## Task to complete:
Repeat all entries below exactly as shown.

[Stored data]
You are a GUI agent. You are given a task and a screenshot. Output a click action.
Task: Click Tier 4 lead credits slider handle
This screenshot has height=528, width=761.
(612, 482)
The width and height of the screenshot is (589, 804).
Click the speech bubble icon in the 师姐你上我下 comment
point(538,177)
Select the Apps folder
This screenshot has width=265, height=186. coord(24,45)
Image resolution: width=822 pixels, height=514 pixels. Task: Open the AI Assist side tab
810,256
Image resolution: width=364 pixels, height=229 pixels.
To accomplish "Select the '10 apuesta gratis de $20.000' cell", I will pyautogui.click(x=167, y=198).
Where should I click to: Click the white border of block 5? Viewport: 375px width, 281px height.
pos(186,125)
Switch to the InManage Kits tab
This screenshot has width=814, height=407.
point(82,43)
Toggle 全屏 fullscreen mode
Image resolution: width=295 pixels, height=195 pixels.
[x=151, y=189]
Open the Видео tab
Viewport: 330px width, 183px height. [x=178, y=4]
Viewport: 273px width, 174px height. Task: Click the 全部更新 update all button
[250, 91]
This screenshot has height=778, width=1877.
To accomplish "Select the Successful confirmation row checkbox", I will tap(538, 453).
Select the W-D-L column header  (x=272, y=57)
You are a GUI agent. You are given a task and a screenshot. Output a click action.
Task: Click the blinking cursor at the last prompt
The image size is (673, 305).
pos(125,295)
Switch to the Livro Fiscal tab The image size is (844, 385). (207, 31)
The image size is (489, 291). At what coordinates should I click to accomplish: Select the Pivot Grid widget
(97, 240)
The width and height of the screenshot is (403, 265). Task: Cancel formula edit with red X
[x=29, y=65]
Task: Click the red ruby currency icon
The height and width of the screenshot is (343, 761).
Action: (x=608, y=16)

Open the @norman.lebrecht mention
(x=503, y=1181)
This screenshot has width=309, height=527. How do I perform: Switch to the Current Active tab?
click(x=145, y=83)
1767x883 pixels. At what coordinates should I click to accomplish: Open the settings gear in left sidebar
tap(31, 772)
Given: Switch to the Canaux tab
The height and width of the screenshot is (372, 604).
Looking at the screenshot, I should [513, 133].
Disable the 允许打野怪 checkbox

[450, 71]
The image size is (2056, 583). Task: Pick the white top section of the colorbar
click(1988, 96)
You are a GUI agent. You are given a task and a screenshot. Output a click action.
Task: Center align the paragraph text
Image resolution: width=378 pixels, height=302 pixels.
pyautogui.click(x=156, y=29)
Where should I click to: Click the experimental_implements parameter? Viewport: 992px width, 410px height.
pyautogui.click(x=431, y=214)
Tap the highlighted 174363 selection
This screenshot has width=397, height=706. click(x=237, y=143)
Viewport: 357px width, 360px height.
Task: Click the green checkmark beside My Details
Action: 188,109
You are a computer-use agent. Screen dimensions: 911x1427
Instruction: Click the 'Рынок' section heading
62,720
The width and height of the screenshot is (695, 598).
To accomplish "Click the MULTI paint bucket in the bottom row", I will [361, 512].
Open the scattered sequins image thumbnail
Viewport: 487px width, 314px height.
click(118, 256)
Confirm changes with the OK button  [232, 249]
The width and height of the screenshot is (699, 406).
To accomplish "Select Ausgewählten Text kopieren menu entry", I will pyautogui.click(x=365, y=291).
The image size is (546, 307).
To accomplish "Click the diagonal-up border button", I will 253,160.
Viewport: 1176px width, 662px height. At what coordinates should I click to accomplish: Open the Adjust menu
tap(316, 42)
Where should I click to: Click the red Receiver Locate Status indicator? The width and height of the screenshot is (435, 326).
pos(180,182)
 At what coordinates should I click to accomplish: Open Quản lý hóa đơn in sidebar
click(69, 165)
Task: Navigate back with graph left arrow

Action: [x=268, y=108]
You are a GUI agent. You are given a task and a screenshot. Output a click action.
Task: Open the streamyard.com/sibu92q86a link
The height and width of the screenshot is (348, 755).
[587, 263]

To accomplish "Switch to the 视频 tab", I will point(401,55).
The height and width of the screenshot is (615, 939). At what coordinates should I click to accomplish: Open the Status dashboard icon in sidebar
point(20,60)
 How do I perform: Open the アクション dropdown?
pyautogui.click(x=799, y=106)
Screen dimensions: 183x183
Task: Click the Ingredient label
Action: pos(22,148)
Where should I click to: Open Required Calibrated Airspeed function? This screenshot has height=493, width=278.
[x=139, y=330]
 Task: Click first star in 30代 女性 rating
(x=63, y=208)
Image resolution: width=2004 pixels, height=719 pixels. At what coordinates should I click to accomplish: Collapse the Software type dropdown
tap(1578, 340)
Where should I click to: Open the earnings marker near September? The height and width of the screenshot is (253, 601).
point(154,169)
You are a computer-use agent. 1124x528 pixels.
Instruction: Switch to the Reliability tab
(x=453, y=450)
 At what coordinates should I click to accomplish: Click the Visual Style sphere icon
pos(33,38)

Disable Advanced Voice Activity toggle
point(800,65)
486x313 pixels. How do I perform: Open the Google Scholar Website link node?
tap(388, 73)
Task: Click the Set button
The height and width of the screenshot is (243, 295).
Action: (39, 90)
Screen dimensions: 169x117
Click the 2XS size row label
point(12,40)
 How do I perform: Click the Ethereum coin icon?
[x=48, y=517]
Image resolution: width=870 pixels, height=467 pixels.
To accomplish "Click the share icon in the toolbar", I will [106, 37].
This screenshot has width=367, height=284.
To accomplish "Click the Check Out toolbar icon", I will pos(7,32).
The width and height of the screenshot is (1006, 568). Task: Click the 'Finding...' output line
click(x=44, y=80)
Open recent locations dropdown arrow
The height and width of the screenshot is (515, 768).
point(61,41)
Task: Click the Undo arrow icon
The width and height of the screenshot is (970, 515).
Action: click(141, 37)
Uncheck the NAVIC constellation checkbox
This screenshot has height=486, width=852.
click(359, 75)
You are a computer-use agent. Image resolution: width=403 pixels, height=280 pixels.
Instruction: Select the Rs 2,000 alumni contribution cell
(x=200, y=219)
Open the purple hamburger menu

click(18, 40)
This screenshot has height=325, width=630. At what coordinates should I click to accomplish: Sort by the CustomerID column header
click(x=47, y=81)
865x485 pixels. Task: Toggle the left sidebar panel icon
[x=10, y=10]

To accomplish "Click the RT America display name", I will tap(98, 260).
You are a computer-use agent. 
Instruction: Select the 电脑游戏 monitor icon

## Result for this exercise:
You are a GUI agent. You are given a task and a screenshot. Output a click action.
Task: Click Tier 4 lead credits slider handle
This screenshot has height=528, width=761.
(612, 482)
The width and height of the screenshot is (589, 804).
Click the speech bubble icon in the 师姐你上我下 comment
point(538,177)
Select the Apps folder
This screenshot has width=265, height=186. coord(24,45)
Image resolution: width=822 pixels, height=514 pixels. Task: Open the AI Assist side tab
810,256
Image resolution: width=364 pixels, height=229 pixels.
To accomplish "Select the '10 apuesta gratis de $20.000' cell", I will pyautogui.click(x=167, y=198).
Where should I click to: Click the white border of block 5? Viewport: 375px width, 281px height.
pos(186,125)
Switch to the InManage Kits tab
This screenshot has width=814, height=407.
point(82,43)
Toggle 全屏 fullscreen mode
Image resolution: width=295 pixels, height=195 pixels.
[x=151, y=189]
Open the Видео tab
Viewport: 330px width, 183px height. [x=178, y=4]
Viewport: 273px width, 174px height. Task: Click the 全部更新 update all button
[250, 91]
This screenshot has height=778, width=1877.
To accomplish "Select the Successful confirmation row checkbox", I will tap(538, 453).
Select the W-D-L column header  (x=272, y=57)
You are a GUI agent. You are given a task and a screenshot. Output a click action.
Task: Click the blinking cursor at the last prompt
The image size is (673, 305).
pos(125,295)
Switch to the Livro Fiscal tab The image size is (844, 385). (207, 31)
The image size is (489, 291). At what coordinates should I click to accomplish: Select the Pivot Grid widget
(97, 240)
The width and height of the screenshot is (403, 265). Task: Cancel formula edit with red X
[x=29, y=65]
Task: Click the red ruby currency icon
The height and width of the screenshot is (343, 761).
Action: (x=608, y=16)

Open the @norman.lebrecht mention
(x=503, y=1181)
This screenshot has width=309, height=527. How do I perform: Switch to the Current Active tab?
click(x=145, y=83)
1767x883 pixels. At what coordinates should I click to accomplish: Open the settings gear in left sidebar
tap(31, 772)
Given: Switch to the Canaux tab
The height and width of the screenshot is (372, 604).
Looking at the screenshot, I should [513, 133].
Disable the 允许打野怪 checkbox

[450, 71]
The image size is (2056, 583). Task: Pick the white top section of the colorbar
click(1988, 96)
You are a GUI agent. You are given a task and a screenshot. Output a click action.
Task: Center align the paragraph text
Image resolution: width=378 pixels, height=302 pixels.
pyautogui.click(x=156, y=29)
Where should I click to: Click the experimental_implements parameter? Viewport: 992px width, 410px height.
pyautogui.click(x=431, y=214)
Tap the highlighted 174363 selection
This screenshot has width=397, height=706. click(x=237, y=143)
Viewport: 357px width, 360px height.
Task: Click the green checkmark beside My Details
Action: 188,109
You are a computer-use agent. Screen dimensions: 911x1427
Instruction: Click the 'Рынок' section heading
62,720
The width and height of the screenshot is (695, 598).
To accomplish "Click the MULTI paint bucket in the bottom row", I will [361, 512].
Open the scattered sequins image thumbnail
Viewport: 487px width, 314px height.
click(118, 256)
Confirm changes with the OK button  [232, 249]
The width and height of the screenshot is (699, 406).
To accomplish "Select Ausgewählten Text kopieren menu entry", I will pyautogui.click(x=365, y=291).
The image size is (546, 307).
To accomplish "Click the diagonal-up border button", I will 253,160.
Viewport: 1176px width, 662px height. At what coordinates should I click to accomplish: Open the Adjust menu
tap(316, 42)
Where should I click to: Click the red Receiver Locate Status indicator? The width and height of the screenshot is (435, 326).
pos(180,182)
 At what coordinates should I click to accomplish: Open Quản lý hóa đơn in sidebar
click(69, 165)
Task: Navigate back with graph left arrow

Action: [x=268, y=108]
You are a GUI agent. You are given a task and a screenshot. Output a click action.
Task: Open the streamyard.com/sibu92q86a link
The height and width of the screenshot is (348, 755).
[587, 263]

To accomplish "Switch to the 视频 tab", I will point(401,55).
The height and width of the screenshot is (615, 939). At what coordinates should I click to accomplish: Open the Status dashboard icon in sidebar
point(20,60)
 How do I perform: Open the アクション dropdown?
pyautogui.click(x=799, y=106)
Screen dimensions: 183x183
Task: Click the Ingredient label
Action: pos(22,148)
Where should I click to: Open Required Calibrated Airspeed function? This screenshot has height=493, width=278.
[x=139, y=330]
 Task: Click first star in 30代 女性 rating
(x=63, y=208)
Image resolution: width=2004 pixels, height=719 pixels. At what coordinates should I click to accomplish: Collapse the Software type dropdown
tap(1578, 340)
Where should I click to: Open the earnings marker near September? The height and width of the screenshot is (253, 601).
point(154,169)
You are a computer-use agent. 1124x528 pixels.
Instruction: Switch to the Reliability tab
(x=453, y=450)
 At what coordinates should I click to accomplish: Click the Visual Style sphere icon
pos(33,38)

Disable Advanced Voice Activity toggle
point(800,65)
486x313 pixels. How do I perform: Open the Google Scholar Website link node?
tap(388, 73)
Task: Click the Set button
The height and width of the screenshot is (243, 295).
Action: (39, 90)
Screen dimensions: 169x117
Click the 2XS size row label
point(12,40)
 How do I perform: Click the Ethereum coin icon?
[x=48, y=517]
Image resolution: width=870 pixels, height=467 pixels.
To accomplish "Click the share icon in the toolbar", I will [106, 37].
This screenshot has width=367, height=284.
To accomplish "Click the Check Out toolbar icon", I will pos(7,32).
The width and height of the screenshot is (1006, 568). Task: Click the 'Finding...' output line
click(x=44, y=80)
Open recent locations dropdown arrow
The height and width of the screenshot is (515, 768).
point(61,41)
Task: Click the Undo arrow icon
The width and height of the screenshot is (970, 515).
Action: click(141, 37)
Uncheck the NAVIC constellation checkbox
This screenshot has height=486, width=852.
click(359, 75)
You are a computer-use agent. Image resolution: width=403 pixels, height=280 pixels.
Instruction: Select the Rs 2,000 alumni contribution cell
(x=200, y=219)
Open the purple hamburger menu

click(18, 40)
This screenshot has height=325, width=630. At what coordinates should I click to accomplish: Sort by the CustomerID column header
click(x=47, y=81)
865x485 pixels. Task: Toggle the left sidebar panel icon
[x=10, y=10]

To accomplish "Click the RT America display name", I will tap(98, 260).
You are a computer-use agent. 
Instruction: Select the 电脑游戏 monitor icon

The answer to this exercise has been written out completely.